Another important criterion is “accessibility”. Is your accountant too busy to talk to you? Can you get your questions answered within a reasonable period of time? Do you feel important to him or her? Situations may arise where you need information immediately to make an important business or tax decision, will your accountant respond quickly?
Last, but not least, are the accountant’s billing practices. Billing practices vary from firm to firm. Some firms are very aggressive and put tremendous pressure on staff and partners to bill every minute they can. Some firms require a review process before any work goes out the door. This means that every person who performs any work on your account, including the person who puts the stamp on your envelope, bills you for it.
Find out in advance what happens if you call the firm to ask a simple question that takes less than five minutes to answer.
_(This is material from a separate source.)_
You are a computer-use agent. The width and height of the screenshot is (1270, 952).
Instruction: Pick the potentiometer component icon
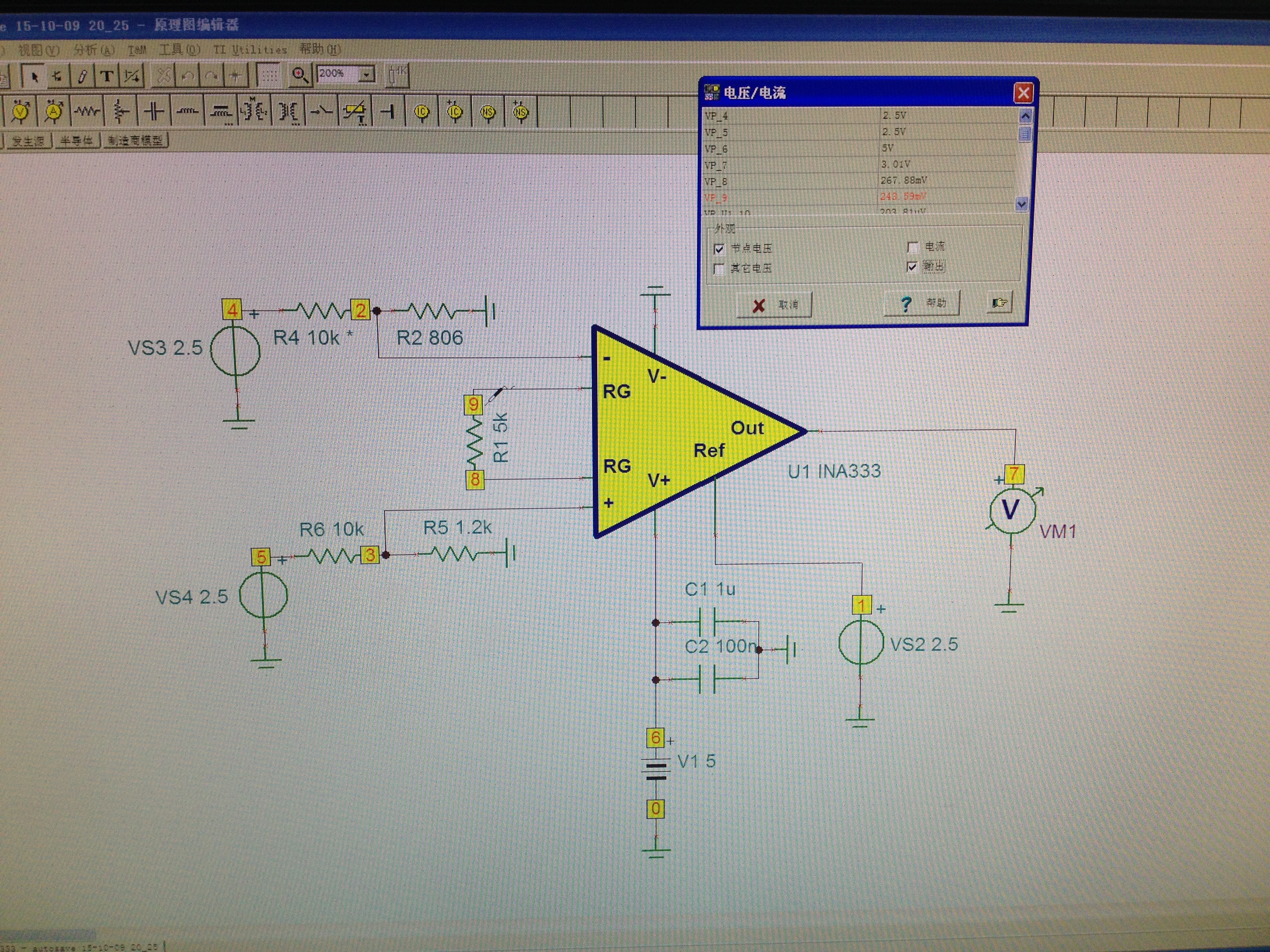pyautogui.click(x=120, y=111)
Are you billed for five minutes or are you billed in increments of fifteen minutes even though you only talked for five? Some firms justify this increment billing by explaining that you are paying for the accountant’s expertise that may have taken years to acquire, therefore, they say, it’s worth it.
Some accounting practitioners charge a flat rate for services rendered or a combination of flat services and hourly charges. For instance, an accountant might charge $200 a month to prepare a monthly financial statement but charge $100 an hour for special projects. Within the monthly fee, the client can call to ask questions that last fifteen minutes or less for no additional charge. This way the client is not reticent about calling. Getting your question answered may prevent little problems from later becoming bigger more expensive problems.
Very often projects take longer to complete than anticipated. Complications arise and the practitioner should be paid for his or her work. Always insist that, if there are going to be additional charges over and above what has been agreed upon, that the accountant gets your approval first. Be sure to clarify these procedures before engaging an accountant in an “engagement letter”. This is a document that spells out the responsibilities of both parties and how the relationship is going to work.
Remember, there is absolutely no reason to be intimidated by your accountant. After all, you are paying for the services, and I promise you, the accountant wants your business.